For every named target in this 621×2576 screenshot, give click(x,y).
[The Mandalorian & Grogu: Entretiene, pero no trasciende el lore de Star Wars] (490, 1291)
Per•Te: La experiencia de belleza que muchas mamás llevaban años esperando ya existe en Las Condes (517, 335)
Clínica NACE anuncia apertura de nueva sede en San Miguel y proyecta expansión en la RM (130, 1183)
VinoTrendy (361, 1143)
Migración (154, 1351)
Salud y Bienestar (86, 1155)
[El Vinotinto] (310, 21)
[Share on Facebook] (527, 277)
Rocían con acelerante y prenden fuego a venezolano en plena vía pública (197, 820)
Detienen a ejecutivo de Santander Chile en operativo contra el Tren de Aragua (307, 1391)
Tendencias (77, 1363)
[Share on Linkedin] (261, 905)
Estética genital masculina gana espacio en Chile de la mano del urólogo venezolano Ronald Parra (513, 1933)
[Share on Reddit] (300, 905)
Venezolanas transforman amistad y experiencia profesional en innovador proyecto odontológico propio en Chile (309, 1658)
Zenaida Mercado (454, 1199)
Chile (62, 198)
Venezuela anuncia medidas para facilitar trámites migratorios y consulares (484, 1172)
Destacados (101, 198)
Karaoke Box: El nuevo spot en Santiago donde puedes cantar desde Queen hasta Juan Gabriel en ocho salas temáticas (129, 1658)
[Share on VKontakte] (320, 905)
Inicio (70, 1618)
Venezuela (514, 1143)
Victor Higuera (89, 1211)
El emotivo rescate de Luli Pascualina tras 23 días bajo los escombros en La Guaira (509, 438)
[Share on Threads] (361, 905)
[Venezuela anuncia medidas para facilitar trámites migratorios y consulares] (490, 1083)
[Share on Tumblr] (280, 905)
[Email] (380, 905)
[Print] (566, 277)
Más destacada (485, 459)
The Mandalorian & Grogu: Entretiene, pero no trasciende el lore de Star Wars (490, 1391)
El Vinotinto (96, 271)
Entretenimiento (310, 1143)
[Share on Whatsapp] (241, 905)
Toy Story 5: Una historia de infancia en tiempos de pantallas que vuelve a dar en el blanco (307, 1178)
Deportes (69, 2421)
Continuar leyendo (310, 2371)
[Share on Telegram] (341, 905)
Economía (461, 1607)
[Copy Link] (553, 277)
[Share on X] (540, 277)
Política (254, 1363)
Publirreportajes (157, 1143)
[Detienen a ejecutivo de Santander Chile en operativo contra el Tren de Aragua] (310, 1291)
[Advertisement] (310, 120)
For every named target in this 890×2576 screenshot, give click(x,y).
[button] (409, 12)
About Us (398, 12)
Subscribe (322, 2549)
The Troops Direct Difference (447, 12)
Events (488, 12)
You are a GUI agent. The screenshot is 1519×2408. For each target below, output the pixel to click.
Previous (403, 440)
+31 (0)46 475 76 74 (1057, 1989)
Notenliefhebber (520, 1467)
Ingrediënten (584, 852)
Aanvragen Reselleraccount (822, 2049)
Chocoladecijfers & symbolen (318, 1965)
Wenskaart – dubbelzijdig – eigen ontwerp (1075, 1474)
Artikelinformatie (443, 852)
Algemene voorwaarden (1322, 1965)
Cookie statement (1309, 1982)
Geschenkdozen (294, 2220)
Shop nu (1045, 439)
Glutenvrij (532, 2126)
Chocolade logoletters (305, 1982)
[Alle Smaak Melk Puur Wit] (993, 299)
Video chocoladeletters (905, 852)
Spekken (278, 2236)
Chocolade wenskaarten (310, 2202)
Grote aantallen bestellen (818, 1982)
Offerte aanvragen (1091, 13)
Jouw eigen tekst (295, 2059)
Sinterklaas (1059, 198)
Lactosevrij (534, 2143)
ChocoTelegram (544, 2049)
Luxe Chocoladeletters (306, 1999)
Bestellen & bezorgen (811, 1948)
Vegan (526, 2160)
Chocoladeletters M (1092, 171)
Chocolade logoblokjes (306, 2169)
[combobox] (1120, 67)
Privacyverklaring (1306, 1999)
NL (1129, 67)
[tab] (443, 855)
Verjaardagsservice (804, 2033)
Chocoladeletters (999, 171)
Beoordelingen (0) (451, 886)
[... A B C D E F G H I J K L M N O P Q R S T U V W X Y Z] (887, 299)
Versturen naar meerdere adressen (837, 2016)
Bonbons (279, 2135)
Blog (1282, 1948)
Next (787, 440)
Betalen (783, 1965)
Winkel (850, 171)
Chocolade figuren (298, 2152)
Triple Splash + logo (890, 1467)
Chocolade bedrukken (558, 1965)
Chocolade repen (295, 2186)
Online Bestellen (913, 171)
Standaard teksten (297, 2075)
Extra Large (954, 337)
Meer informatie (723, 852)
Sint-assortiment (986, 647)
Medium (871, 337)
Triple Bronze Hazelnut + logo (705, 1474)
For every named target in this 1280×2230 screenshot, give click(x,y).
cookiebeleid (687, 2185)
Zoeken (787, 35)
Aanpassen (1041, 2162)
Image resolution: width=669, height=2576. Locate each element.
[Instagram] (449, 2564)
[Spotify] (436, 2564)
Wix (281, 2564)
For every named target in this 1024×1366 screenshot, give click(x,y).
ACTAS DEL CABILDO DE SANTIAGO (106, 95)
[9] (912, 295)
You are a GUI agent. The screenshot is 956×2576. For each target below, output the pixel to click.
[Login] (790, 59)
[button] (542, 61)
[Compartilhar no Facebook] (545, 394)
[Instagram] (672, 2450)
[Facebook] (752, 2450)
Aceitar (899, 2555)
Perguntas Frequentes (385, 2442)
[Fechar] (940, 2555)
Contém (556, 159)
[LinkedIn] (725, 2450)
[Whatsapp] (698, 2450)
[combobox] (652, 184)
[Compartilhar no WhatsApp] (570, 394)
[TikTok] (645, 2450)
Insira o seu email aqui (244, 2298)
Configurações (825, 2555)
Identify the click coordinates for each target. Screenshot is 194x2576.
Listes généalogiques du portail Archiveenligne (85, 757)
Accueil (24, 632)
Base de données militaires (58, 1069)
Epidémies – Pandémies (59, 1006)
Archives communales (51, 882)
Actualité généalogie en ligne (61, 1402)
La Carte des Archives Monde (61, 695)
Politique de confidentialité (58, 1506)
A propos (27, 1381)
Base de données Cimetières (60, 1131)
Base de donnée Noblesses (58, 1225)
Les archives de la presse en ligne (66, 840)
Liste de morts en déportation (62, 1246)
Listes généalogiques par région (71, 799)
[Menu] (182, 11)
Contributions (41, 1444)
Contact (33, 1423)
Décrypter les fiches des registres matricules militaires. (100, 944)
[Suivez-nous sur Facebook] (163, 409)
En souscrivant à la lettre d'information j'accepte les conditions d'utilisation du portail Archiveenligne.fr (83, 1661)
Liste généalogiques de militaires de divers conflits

══════════════════════════════

**Exercise details**
Go through the data and copy each line exactly as it was written.

**Response box**
For every named target in this 621×2576 screenshot, give click(x,y).
[The Mandalorian & Grogu: Entretiene, pero no trasciende el lore de Star Wars] (490, 1291)
Per•Te: La experiencia de belleza que muchas mamás llevaban años esperando ya existe en Las Condes (517, 335)
Clínica NACE anuncia apertura de nueva sede en San Miguel y proyecta expansión en la RM (130, 1183)
VinoTrendy (361, 1143)
Migración (154, 1351)
Salud y Bienestar (86, 1155)
[El Vinotinto] (310, 21)
[Share on Facebook] (527, 277)
Rocían con acelerante y prenden fuego a venezolano en plena vía pública (197, 820)
Detienen a ejecutivo de Santander Chile en operativo contra el Tren de Aragua (307, 1391)
Tendencias (77, 1363)
[Share on Linkedin] (261, 905)
Estética genital masculina gana espacio en Chile de la mano del urólogo venezolano Ronald Parra (513, 1933)
[Share on Reddit] (300, 905)
Venezolanas transforman amistad y experiencia profesional en innovador proyecto odontológico propio en Chile (309, 1658)
Zenaida Mercado (454, 1199)
Chile (62, 198)
Venezuela anuncia medidas para facilitar trámites migratorios y consulares (484, 1172)
Destacados (101, 198)
Karaoke Box: El nuevo spot en Santiago donde puedes cantar desde Queen hasta Juan Gabriel en ocho salas temáticas (129, 1658)
[Share on VKontakte] (320, 905)
Inicio (70, 1618)
Venezuela (514, 1143)
Victor Higuera (89, 1211)
El emotivo rescate de Luli Pascualina tras 23 días bajo los escombros en La Guaira (509, 438)
[Share on Threads] (361, 905)
[Venezuela anuncia medidas para facilitar trámites migratorios y consulares] (490, 1083)
[Share on Tumblr] (280, 905)
[Email] (380, 905)
[Print] (566, 277)
Más destacada (485, 459)
The Mandalorian & Grogu: Entretiene, pero no trasciende el lore de Star Wars (490, 1391)
El Vinotinto (96, 271)
Entretenimiento (310, 1143)
[Share on Whatsapp] (241, 905)
Toy Story 5: Una historia de infancia en tiempos de pantallas que vuelve a dar en el blanco (307, 1178)
Deportes (69, 2421)
Continuar leyendo (310, 2371)
[Share on Telegram] (341, 905)
Economía (461, 1607)
[Copy Link] (553, 277)
[Share on X] (540, 277)
Política (254, 1363)
Publirreportajes (157, 1143)
[Detienen a ejecutivo de Santander Chile en operativo contra el Tren de Aragua] (310, 1291)
[Advertisement] (310, 120)
For every named target in this 890×2576 screenshot, give click(x,y).
[button] (409, 12)
About Us (398, 12)
Subscribe (322, 2549)
The Troops Direct Difference (447, 12)
Events (488, 12)
You are a GUI agent. The screenshot is 1519×2408. For each target below, output the pixel to click.
Previous (403, 440)
+31 (0)46 475 76 74 (1057, 1989)
Notenliefhebber (520, 1467)
Ingrediënten (584, 852)
Aanvragen Reselleraccount (822, 2049)
Chocoladecijfers & symbolen (318, 1965)
Wenskaart – dubbelzijdig – eigen ontwerp (1075, 1474)
Artikelinformatie (443, 852)
Algemene voorwaarden (1322, 1965)
Cookie statement (1309, 1982)
Geschenkdozen (294, 2220)
Shop nu (1045, 439)
Glutenvrij (532, 2126)
Chocolade logoletters (305, 1982)
[Alle Smaak Melk Puur Wit] (993, 299)
Video chocoladeletters (905, 852)
Spekken (278, 2236)
Chocolade wenskaarten (310, 2202)
Grote aantallen bestellen (818, 1982)
Offerte aanvragen (1091, 13)
Jouw eigen tekst (295, 2059)
Sinterklaas (1059, 198)
Lactosevrij (534, 2143)
ChocoTelegram (544, 2049)
Luxe Chocoladeletters (306, 1999)
Bestellen & bezorgen (811, 1948)
Vegan (526, 2160)
Chocoladeletters M (1092, 171)
Chocolade logoblokjes (306, 2169)
[combobox] (1120, 67)
Privacyverklaring (1306, 1999)
NL (1129, 67)
[tab] (443, 855)
Verjaardagsservice (804, 2033)
Chocoladeletters (999, 171)
Beoordelingen (0) (451, 886)
[... A B C D E F G H I J K L M N O P Q R S T U V W X Y Z] (887, 299)
Versturen naar meerdere adressen (837, 2016)
Bonbons (279, 2135)
Blog (1282, 1948)
Next (787, 440)
Betalen (783, 1965)
Winkel (850, 171)
Chocolade figuren (298, 2152)
Triple Splash + logo (890, 1467)
Chocolade bedrukken (558, 1965)
Chocolade repen (295, 2186)
Online Bestellen (913, 171)
Standaard teksten (297, 2075)
Extra Large (954, 337)
Meer informatie (723, 852)
Sint-assortiment (986, 647)
Medium (871, 337)
Triple Bronze Hazelnut + logo (705, 1474)
For every named target in this 1280×2230 screenshot, give click(x,y).
cookiebeleid (687, 2185)
Zoeken (787, 35)
Aanpassen (1041, 2162)
Image resolution: width=669, height=2576. Locate each element.
[Instagram] (449, 2564)
[Spotify] (436, 2564)
Wix (281, 2564)
For every named target in this 1024×1366 screenshot, give click(x,y).
ACTAS DEL CABILDO DE SANTIAGO (106, 95)
[9] (912, 295)
You are a GUI agent. The screenshot is 956×2576. For each target below, output the pixel to click.
[Login] (790, 59)
[button] (542, 61)
[Compartilhar no Facebook] (545, 394)
[Instagram] (672, 2450)
[Facebook] (752, 2450)
Aceitar (899, 2555)
Perguntas Frequentes (385, 2442)
[Fechar] (940, 2555)
Contém (556, 159)
[LinkedIn] (725, 2450)
[Whatsapp] (698, 2450)
[combobox] (652, 184)
[Compartilhar no WhatsApp] (570, 394)
[TikTok] (645, 2450)
Insira o seu email aqui (244, 2298)
Configurações (825, 2555)
Identify the click coordinates for each target. Screenshot is 194x2576.
Listes généalogiques du portail Archiveenligne (85, 757)
Accueil (24, 632)
Base de données militaires (58, 1069)
Epidémies – Pandémies (59, 1006)
Archives communales (51, 882)
Actualité généalogie en ligne (61, 1402)
La Carte des Archives Monde (61, 695)
Politique de confidentialité (58, 1506)
A propos (27, 1381)
Base de données Cimetières (60, 1131)
Base de donnée Noblesses (58, 1225)
Les archives de la presse en ligne (66, 840)
Liste de morts en déportation (62, 1246)
Listes généalogiques par région (71, 799)
[Menu] (182, 11)
Contributions (41, 1444)
Contact (33, 1423)
Décrypter les fiches des registres matricules militaires. (100, 944)
[Suivez-nous sur Facebook] (163, 409)
En souscrivant à la lettre d'information j'accepte les conditions d'utilisation du portail Archiveenligne.fr (83, 1661)
Liste généalogiques de militaires de divers conflits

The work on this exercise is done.